* Directions *
Turn the records below into a two-column CSV with the headers "request" and "answer", everything from the line containing "is (1344, 580)." down to the line containing "click(x=171, y=799)". Each record gets one row, each field is quoted, and line breaks become spaces.

(Stored dataset items)
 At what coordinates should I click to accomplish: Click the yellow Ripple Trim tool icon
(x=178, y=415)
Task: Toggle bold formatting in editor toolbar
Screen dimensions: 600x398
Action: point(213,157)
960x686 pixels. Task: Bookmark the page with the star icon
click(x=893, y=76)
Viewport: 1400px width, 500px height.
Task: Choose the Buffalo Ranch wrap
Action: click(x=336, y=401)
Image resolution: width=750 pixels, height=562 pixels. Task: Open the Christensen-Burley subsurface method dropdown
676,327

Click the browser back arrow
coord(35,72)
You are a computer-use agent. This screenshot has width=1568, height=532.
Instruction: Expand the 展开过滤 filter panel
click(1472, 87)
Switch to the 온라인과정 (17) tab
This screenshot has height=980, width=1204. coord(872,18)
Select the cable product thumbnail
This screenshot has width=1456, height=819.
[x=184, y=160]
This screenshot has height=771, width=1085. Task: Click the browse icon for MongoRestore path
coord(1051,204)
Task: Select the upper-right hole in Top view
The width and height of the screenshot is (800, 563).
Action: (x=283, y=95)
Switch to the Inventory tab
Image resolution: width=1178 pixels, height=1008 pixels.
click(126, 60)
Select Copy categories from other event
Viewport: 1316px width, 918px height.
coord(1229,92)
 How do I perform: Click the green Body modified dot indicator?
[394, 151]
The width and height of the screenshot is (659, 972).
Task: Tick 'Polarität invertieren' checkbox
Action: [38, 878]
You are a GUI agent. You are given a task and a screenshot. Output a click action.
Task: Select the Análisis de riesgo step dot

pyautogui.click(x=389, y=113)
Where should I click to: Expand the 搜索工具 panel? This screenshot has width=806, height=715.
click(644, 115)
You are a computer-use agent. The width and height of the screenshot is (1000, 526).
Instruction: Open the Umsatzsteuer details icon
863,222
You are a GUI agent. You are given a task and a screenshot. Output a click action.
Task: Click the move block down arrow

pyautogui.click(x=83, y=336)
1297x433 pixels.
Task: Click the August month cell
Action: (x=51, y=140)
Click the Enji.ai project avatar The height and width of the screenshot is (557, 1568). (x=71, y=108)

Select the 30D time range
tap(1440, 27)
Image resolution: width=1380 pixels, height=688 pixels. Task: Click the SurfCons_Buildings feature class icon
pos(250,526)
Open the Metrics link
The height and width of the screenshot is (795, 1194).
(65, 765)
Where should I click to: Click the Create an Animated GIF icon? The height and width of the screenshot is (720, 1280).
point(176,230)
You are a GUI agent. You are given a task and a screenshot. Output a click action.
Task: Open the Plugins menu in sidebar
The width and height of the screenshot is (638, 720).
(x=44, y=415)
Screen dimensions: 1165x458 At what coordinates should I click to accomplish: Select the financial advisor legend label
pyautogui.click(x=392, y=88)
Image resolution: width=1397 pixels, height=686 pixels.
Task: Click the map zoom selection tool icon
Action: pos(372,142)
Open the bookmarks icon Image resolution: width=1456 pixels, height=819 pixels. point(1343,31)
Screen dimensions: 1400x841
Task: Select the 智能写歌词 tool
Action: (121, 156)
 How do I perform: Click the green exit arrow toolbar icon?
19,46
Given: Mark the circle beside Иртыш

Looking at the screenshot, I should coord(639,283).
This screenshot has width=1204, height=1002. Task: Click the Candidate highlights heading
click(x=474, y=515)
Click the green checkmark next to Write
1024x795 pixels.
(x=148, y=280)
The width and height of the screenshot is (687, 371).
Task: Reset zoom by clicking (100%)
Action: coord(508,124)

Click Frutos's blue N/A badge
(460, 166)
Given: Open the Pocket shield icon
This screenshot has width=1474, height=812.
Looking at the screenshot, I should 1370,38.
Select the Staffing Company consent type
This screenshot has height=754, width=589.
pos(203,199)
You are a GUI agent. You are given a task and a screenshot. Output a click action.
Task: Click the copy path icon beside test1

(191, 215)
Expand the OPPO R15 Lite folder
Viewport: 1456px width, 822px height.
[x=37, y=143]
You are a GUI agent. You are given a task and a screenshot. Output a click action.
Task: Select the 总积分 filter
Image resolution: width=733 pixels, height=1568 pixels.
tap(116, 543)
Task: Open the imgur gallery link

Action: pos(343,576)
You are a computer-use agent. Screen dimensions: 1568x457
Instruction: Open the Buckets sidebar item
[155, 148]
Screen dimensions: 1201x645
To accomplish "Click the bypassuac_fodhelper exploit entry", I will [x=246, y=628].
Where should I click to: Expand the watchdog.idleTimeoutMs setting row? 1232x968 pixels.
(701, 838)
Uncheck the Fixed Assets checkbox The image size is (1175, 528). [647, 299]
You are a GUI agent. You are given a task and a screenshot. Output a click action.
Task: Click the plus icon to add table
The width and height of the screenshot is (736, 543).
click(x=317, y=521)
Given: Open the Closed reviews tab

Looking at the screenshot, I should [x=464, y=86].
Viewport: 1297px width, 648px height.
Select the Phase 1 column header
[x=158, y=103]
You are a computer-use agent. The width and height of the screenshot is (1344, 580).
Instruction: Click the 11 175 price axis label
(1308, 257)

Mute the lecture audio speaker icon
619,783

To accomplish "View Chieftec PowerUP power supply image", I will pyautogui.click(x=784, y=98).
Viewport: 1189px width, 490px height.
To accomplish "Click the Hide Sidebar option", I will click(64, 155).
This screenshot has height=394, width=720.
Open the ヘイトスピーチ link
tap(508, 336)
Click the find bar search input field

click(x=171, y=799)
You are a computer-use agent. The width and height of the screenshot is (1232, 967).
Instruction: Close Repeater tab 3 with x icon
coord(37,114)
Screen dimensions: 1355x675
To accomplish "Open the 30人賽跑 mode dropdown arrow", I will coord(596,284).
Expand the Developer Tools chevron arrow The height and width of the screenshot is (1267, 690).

* Answer to this exercise *
request,answer
"You are a computer-use agent. The width and height of the screenshot is (1344, 580). Instruction: Click the 11 175 price axis label","(1308, 257)"
"Mute the lecture audio speaker icon","619,783"
"To accomplish ""View Chieftec PowerUP power supply image"",","I will pyautogui.click(x=784, y=98)."
"Viewport: 1189px width, 490px height. To accomplish ""Click the Hide Sidebar option"",","I will click(64, 155)."
"This screenshot has height=394, width=720. Open the ヘイトスピーチ link","tap(508, 336)"
"Click the find bar search input field","click(x=171, y=799)"